Why is Pasta Better in Italy?

Posted by Shari Aubrey on

So many people - myself included - come back from Italy asking, why is pasta better in Italy?

It’s easy to put it down to the happy holiday vibes that make everything taste better, but it’s more than that. And interestingly, the superior pasta experience goes beyond just how Italian pasta tastes, it’s also the effect it has on the body. A lot of people – again, myself included – for whom pasta doesn’t agree with at home (think bloating and unhappy digestion) report they don’t have these problems in Italy.

Here’s four reasons I think pasta is better in Italy;

And if you can master these four simple things you’ll find a little piece of Italy in your kitchen at home.

How pasta is made

Italian pasta typically has strict government quality standards and control around it, and is made with 100% durum wheat, called semolina flour, or semola di grano duro in Italian. This means that not only is the pasta higher in protein, but more importantly it stands up to the rigours of cooking well.

Even better, when you get pasta that has been slow dried, it retains some of the nutty flavour and texture of the durum wheat.

Italians know how to cook pasta

I’m sure we’ve all heard of cooking pasta al dente, but in Australia and similar countries we don’t instinctively understand this and have a strong tendency to over-cook. Italians, however, seem to know that moment pasta is cooked al dente and trust their instincts. Because there’s a very fine line of being perfectly cooked and overcooked.

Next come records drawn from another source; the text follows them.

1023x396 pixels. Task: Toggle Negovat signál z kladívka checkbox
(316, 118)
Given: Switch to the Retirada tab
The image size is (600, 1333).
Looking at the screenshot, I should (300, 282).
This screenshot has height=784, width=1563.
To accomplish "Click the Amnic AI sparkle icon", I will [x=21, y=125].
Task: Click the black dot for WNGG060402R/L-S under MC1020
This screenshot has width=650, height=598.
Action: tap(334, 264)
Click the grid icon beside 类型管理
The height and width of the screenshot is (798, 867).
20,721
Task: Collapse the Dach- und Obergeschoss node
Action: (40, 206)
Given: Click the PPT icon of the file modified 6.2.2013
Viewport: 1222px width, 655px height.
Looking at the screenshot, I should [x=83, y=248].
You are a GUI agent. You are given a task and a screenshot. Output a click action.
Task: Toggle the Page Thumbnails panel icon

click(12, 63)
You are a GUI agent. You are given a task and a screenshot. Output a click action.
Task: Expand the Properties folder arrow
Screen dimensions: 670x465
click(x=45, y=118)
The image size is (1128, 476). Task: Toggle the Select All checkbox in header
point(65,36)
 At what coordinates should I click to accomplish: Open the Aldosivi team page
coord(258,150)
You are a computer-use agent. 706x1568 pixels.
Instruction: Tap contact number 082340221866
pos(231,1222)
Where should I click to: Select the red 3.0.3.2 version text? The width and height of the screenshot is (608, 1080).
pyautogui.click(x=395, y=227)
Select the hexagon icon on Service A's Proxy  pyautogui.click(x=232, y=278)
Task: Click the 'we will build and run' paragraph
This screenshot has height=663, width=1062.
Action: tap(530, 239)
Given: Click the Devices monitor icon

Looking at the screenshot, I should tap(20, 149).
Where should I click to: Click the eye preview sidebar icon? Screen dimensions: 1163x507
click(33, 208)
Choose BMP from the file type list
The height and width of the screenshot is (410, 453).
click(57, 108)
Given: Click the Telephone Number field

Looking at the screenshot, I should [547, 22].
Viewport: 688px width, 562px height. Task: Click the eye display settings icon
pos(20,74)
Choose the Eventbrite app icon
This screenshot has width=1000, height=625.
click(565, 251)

Once cooked al dente you need to act quick - get it into a colander, let the residual heat finish the cooking - then sauce and enjoy. Carlo Latini, whose small family firm in the Marche region on the Adriatic Sea produces pasta by old-fashioned, low-temperature, artisanal methods from wheat grown to his own specifications, is very precise about it: ‘when you cut into a strand of cooked spaghetti, it will appear cooked through, except for a white ghost, a tiny spot of not-quite-rawness, at the center of the strand’. Mr. Latini calls this the anima, the soul of the pasta

A small piece of trivia, al dente translates 'to the tooth' in Italian.

Italians balance their pasta dishes

They don’t tend to eat dishes that are all about a strong, dominant sauce; in fact you’ll struggle to find these in Italy. What you’re more likely to find is a simple sauce that respects the pasta as much as the sauce.

Simplicity and ease of approach are the keys to good pasta in Italy and a beautiful sauce may be as simple as chopped garlic and chili fried in olive oil with spaghetti tossed through. And in Italy it’s never cream based sauce - even a traditional Roman carbonara is much lighter than we think as it’s made simply with eggs, pecorino and pancetta (or better still guanciale, the cheek of the pig) and whilst rich sauce, it delicately coats the pasta, with not an ounce of cream in sight.


We also get water wrong on a number of fronts. Some argue that the water supply in Australia, America etc. is tainted by chemicals added to keep it ‘clean’. I know Melbourne water whilst good by world standards can sometimes taste chlorinated; whereas water in Turin for example, comes straight from the Alps. But aside from filtering your water you can’t do much about that.

Italians know not to scrimp on water in the pot; if you don’t have enough water you’re effectively stewing rather than boiling your pasta, which is going to result in a gummy, over cooked pasta which is neither authentic, or desirable.

Also ensure the water is boiling when the pasta goes in and remains boiling - pasta should not be simmered. And don’t be afraid of salt - salt that water freely when boiling, add the pasta, stir and get ready for great pasta.